- [TASK PROMPT]
Output every line of the material exactly, omitting images.

- [INPUT MATERIAL]
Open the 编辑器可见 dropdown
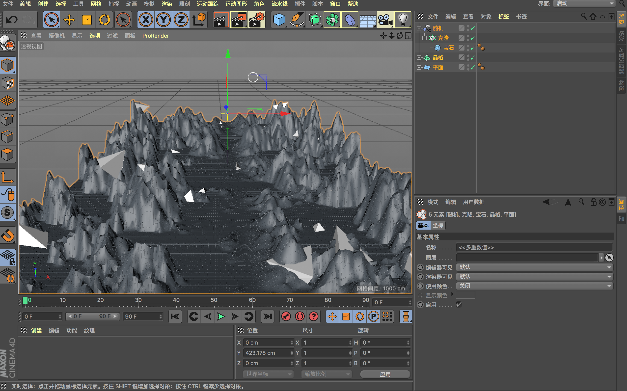The width and height of the screenshot is (627, 391). tap(534, 267)
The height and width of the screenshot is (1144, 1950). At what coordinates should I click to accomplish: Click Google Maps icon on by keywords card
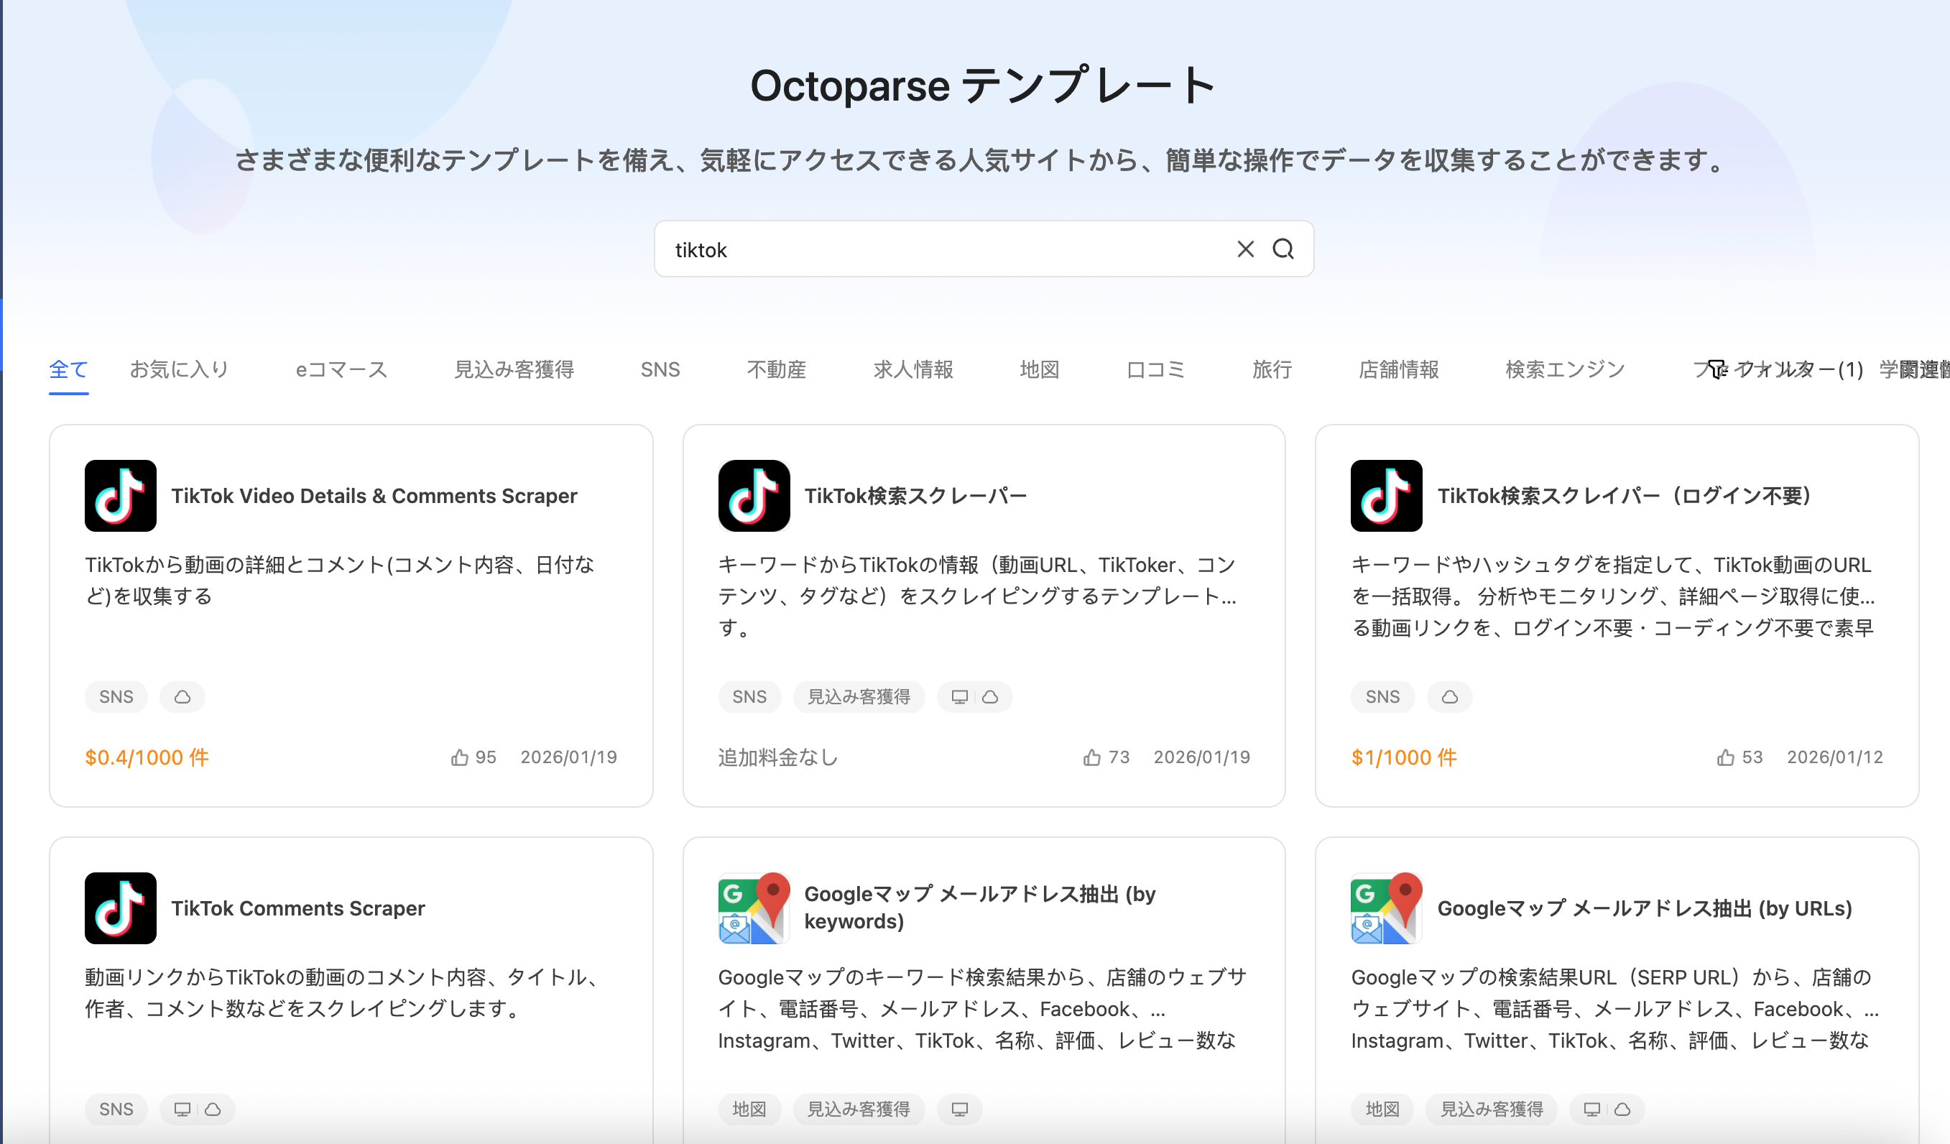tap(753, 908)
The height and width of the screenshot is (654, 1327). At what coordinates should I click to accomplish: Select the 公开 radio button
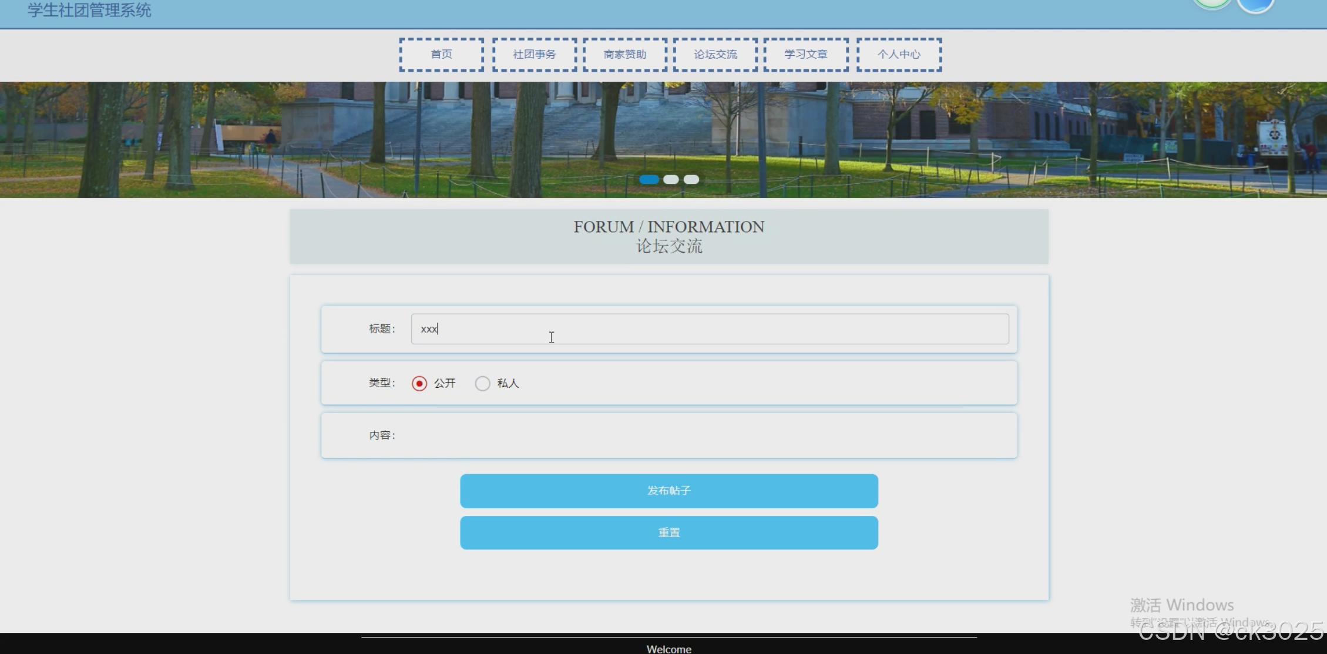(419, 384)
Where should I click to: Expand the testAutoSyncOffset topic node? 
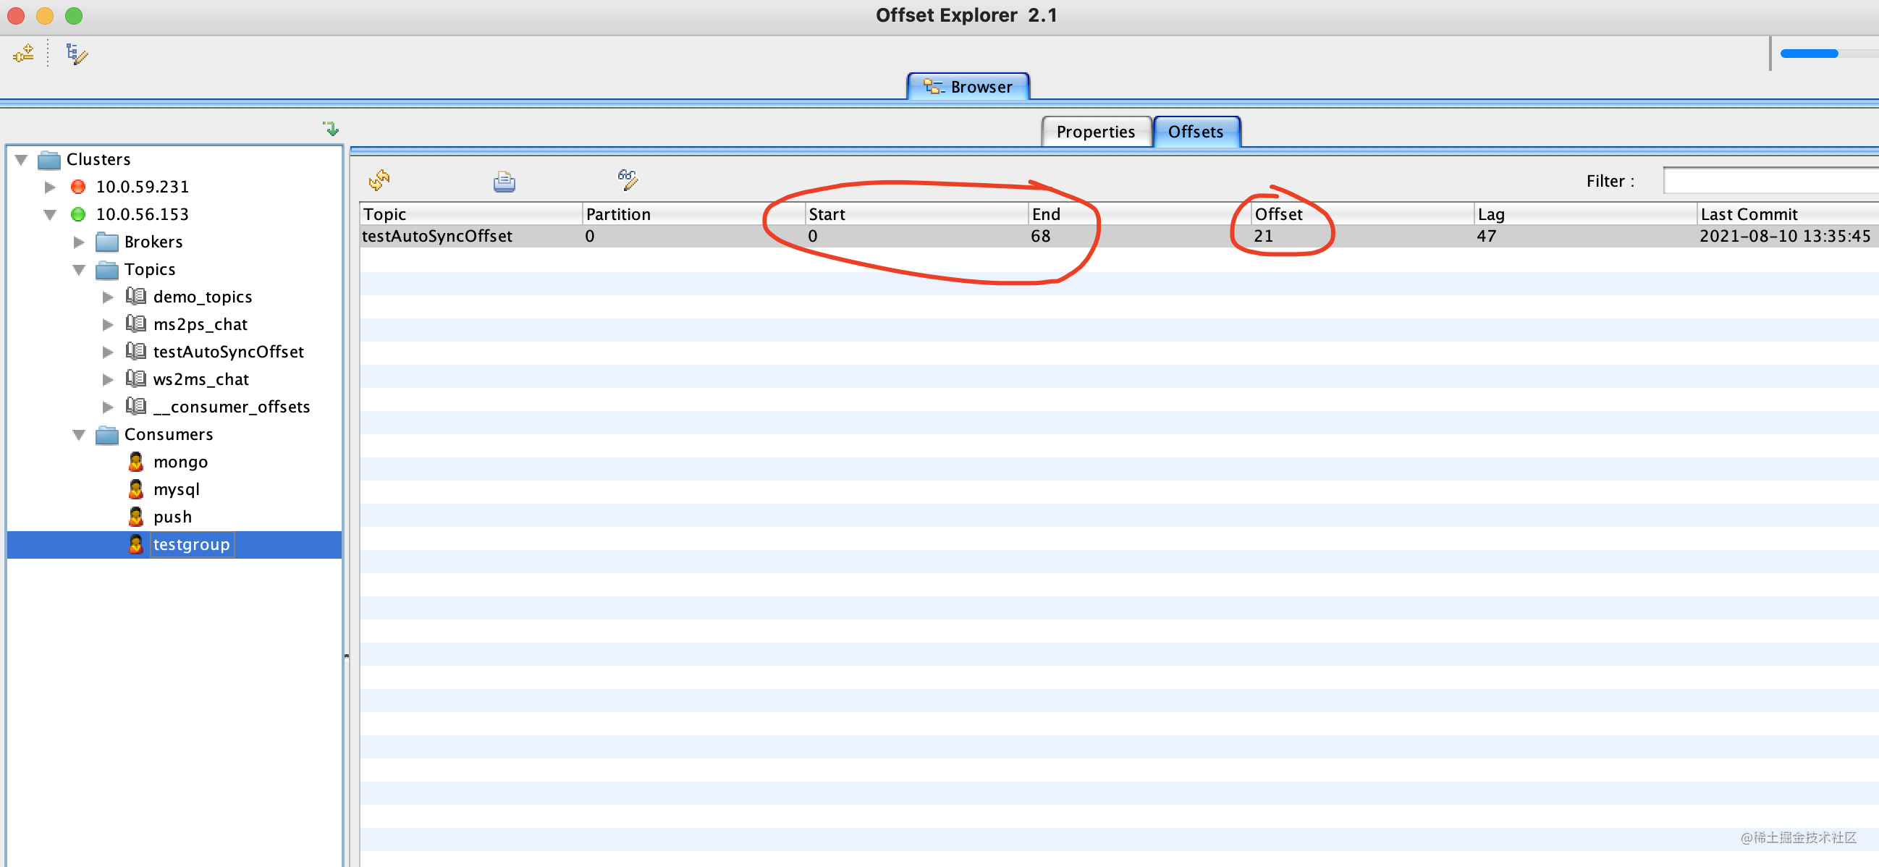(108, 351)
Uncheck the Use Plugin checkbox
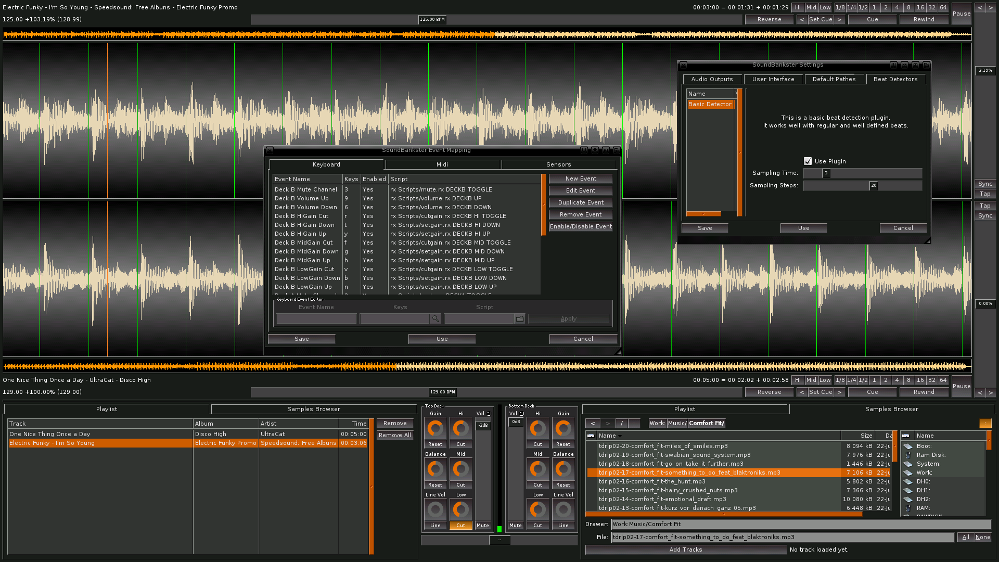Screen dimensions: 999x562 click(808, 161)
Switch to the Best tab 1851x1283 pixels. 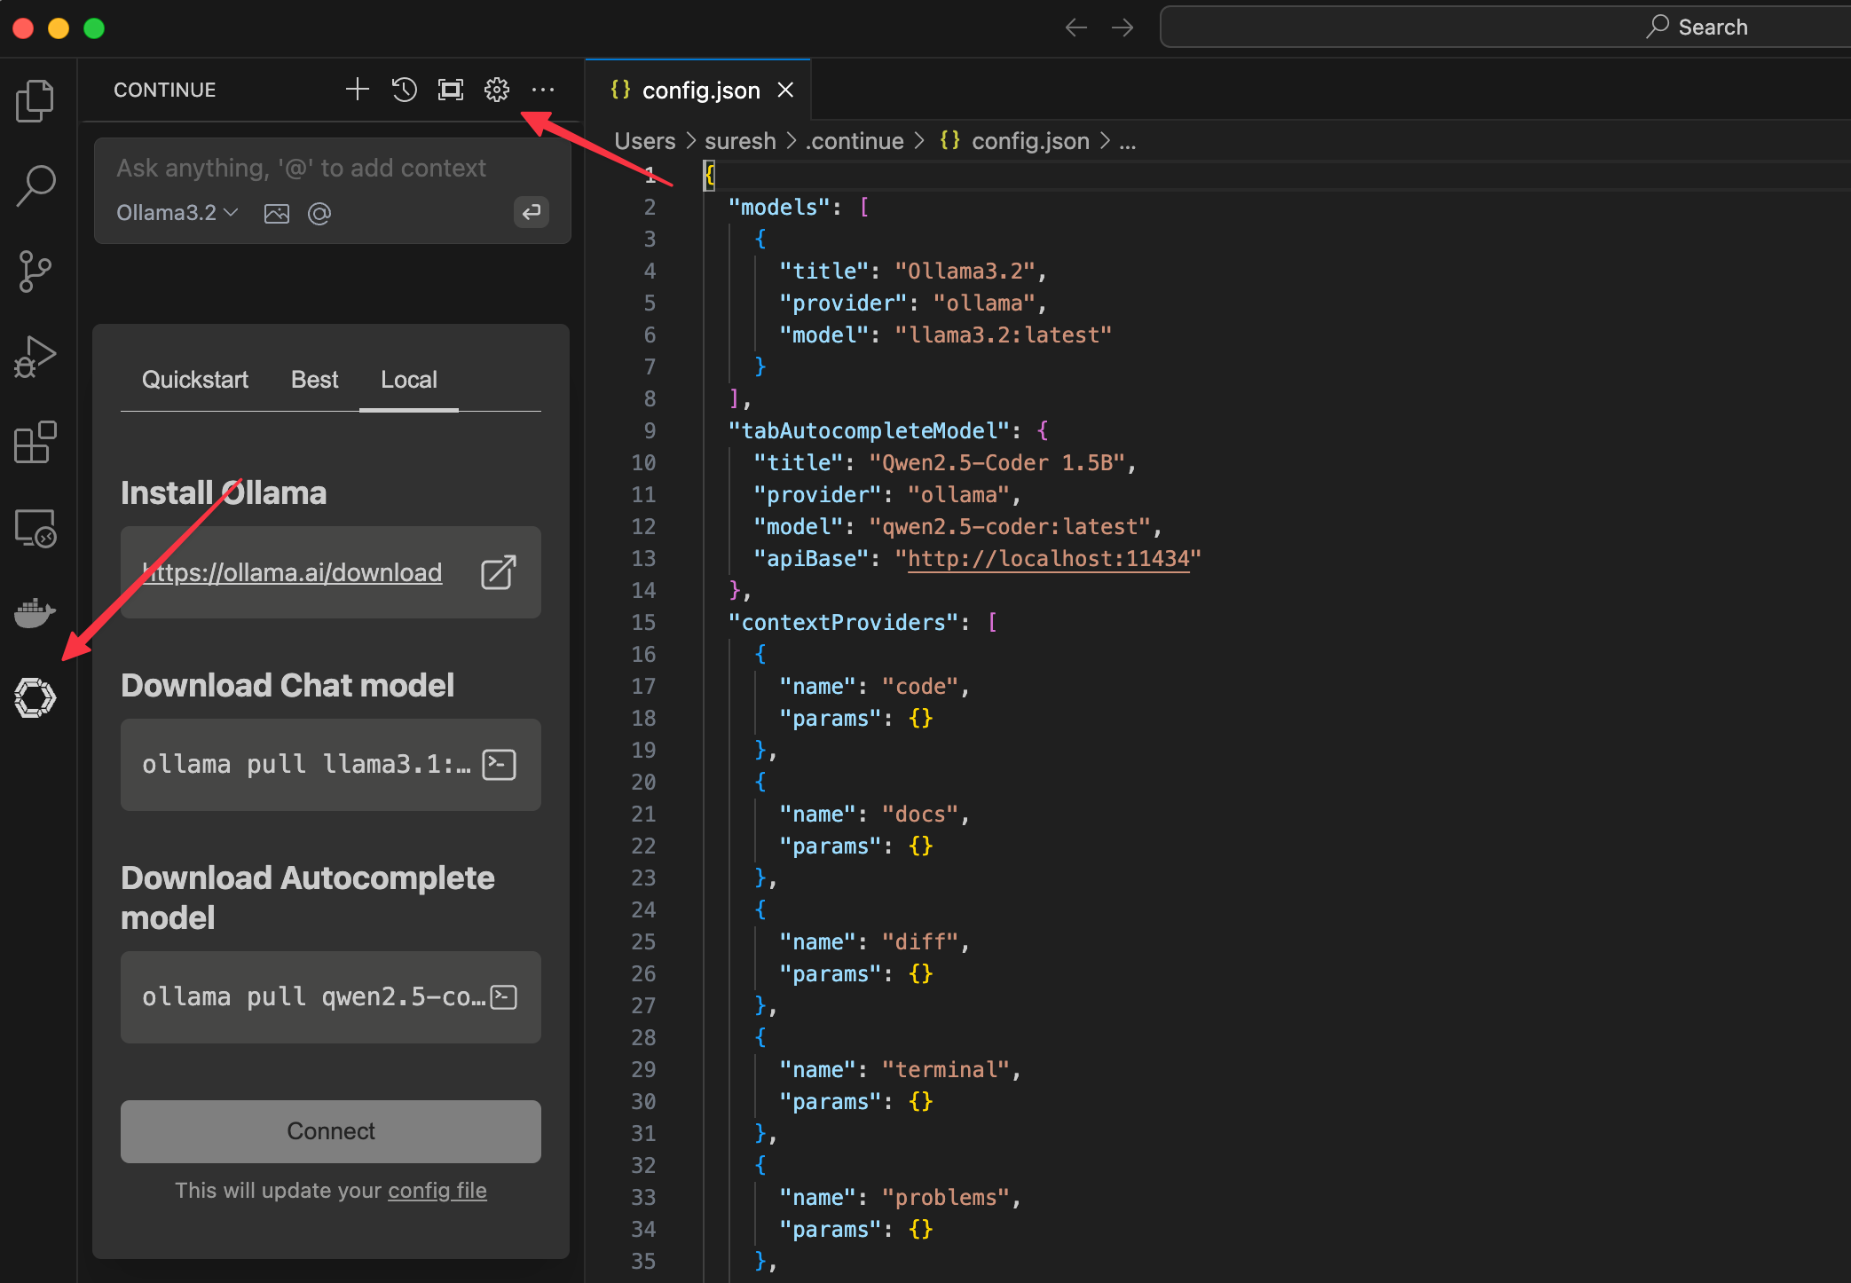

- [TASK RESULT]
Open the 编辑器可见 dropdown
The width and height of the screenshot is (627, 391). tap(534, 267)
The height and width of the screenshot is (1144, 1950). At what coordinates should I click to accomplish: Click Google Maps icon on by keywords card
tap(753, 908)
The height and width of the screenshot is (654, 1327). At what coordinates should I click to accomplish: Select the 公开 radio button
(419, 384)
Where should I click to: Expand the testAutoSyncOffset topic node? 
(108, 351)
Uncheck the Use Plugin checkbox
Screen dimensions: 999x562 click(808, 161)
Switch to the Best tab 1851x1283 pixels. 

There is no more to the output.